Given data –
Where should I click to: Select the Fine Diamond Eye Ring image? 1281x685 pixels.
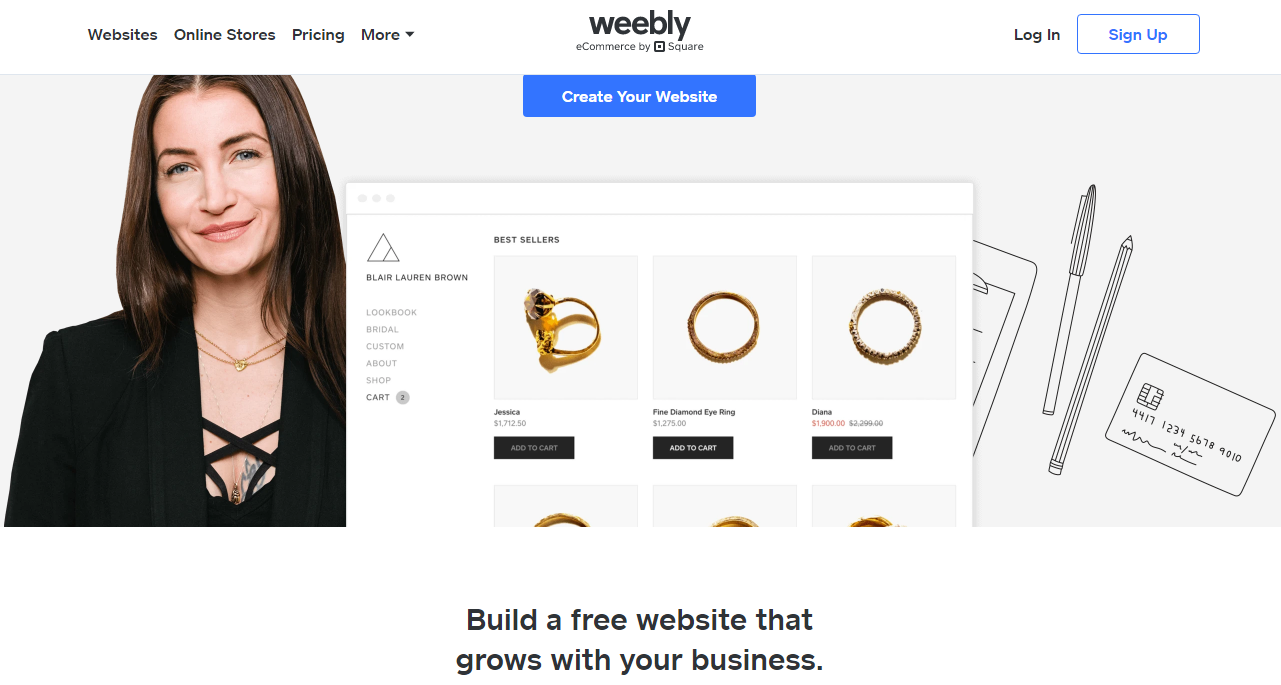click(725, 328)
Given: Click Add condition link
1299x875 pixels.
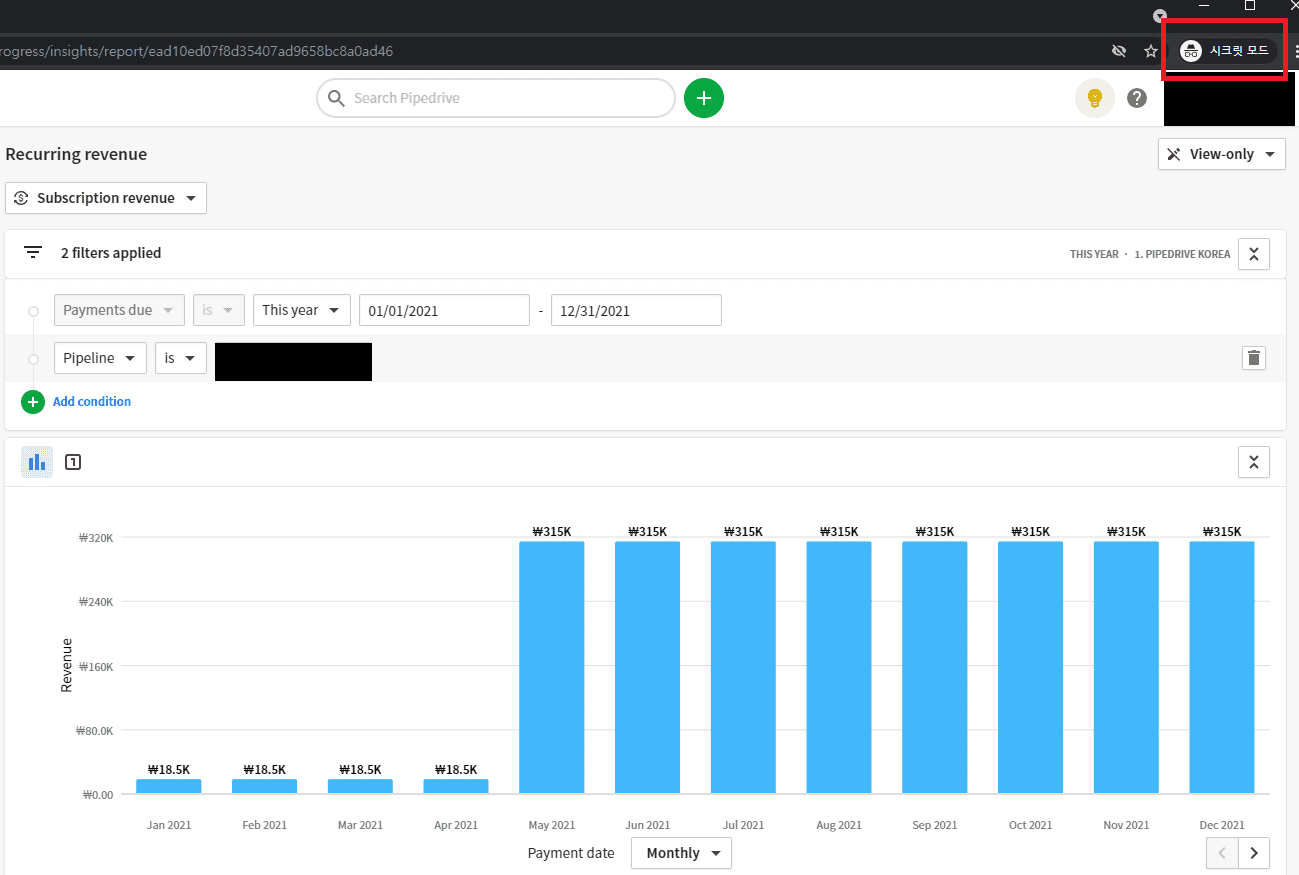Looking at the screenshot, I should (92, 402).
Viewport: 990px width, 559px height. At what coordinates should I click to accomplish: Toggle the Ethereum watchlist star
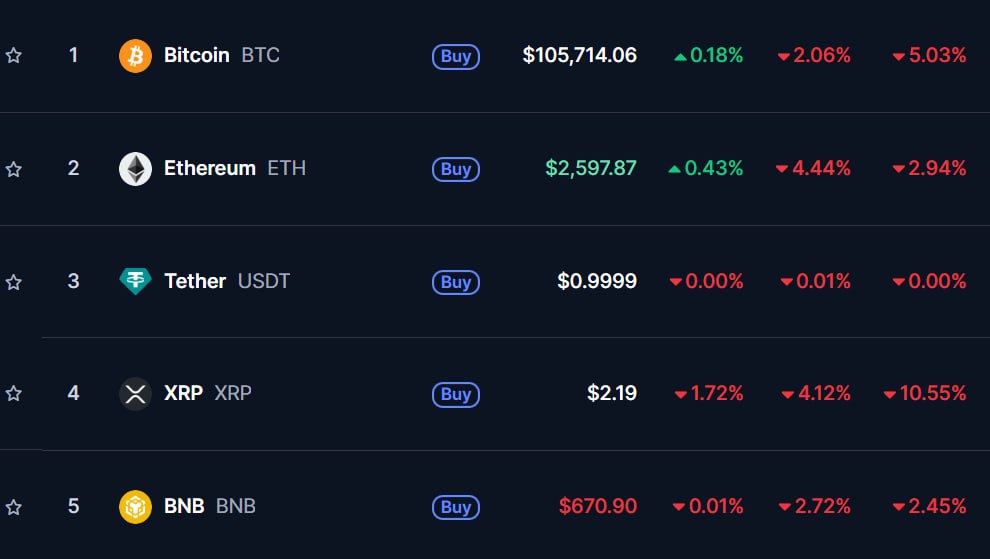(13, 169)
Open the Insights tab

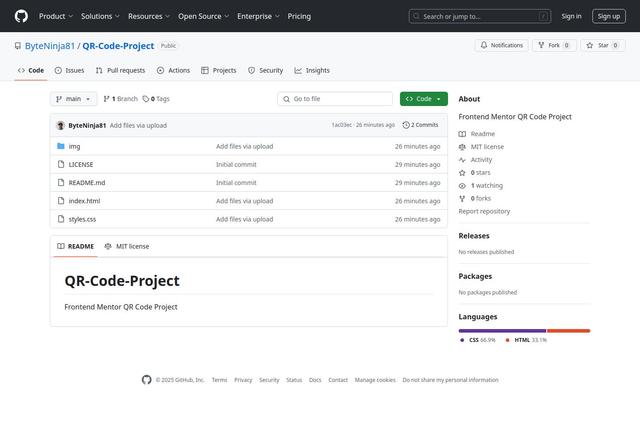312,70
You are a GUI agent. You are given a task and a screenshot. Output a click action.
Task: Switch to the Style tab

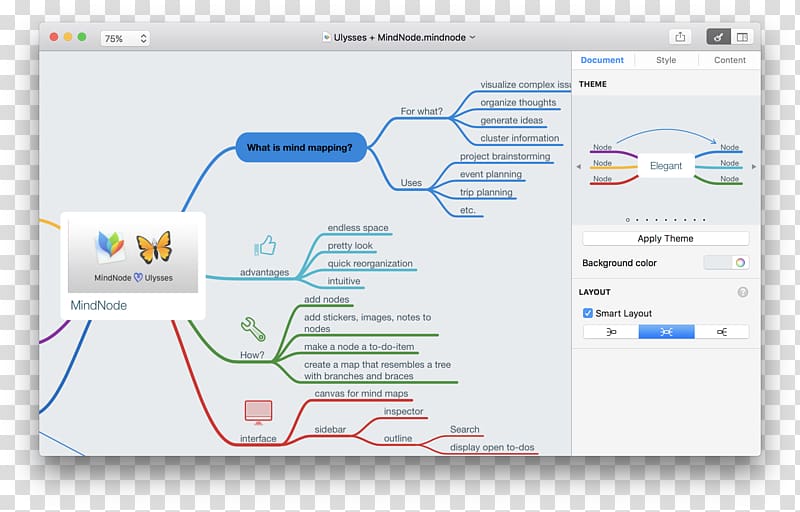click(x=666, y=60)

Exercise description –
Copy the data character for character, but drop all pictures from the copy.

Task output –
Where should I click to: Select the Fine Diamond Eye Ring image? 1281x685 pixels.
click(725, 328)
Given: Click Add condition link
1299x875 pixels.
Looking at the screenshot, I should (92, 402).
Viewport: 990px width, 559px height. At what coordinates should I click to accomplish: Toggle the Ethereum watchlist star
(13, 169)
Open the Insights tab

312,70
You are a GUI agent. You are given a task and a screenshot. Output a click action.
Task: Switch to the Style tab

click(x=666, y=60)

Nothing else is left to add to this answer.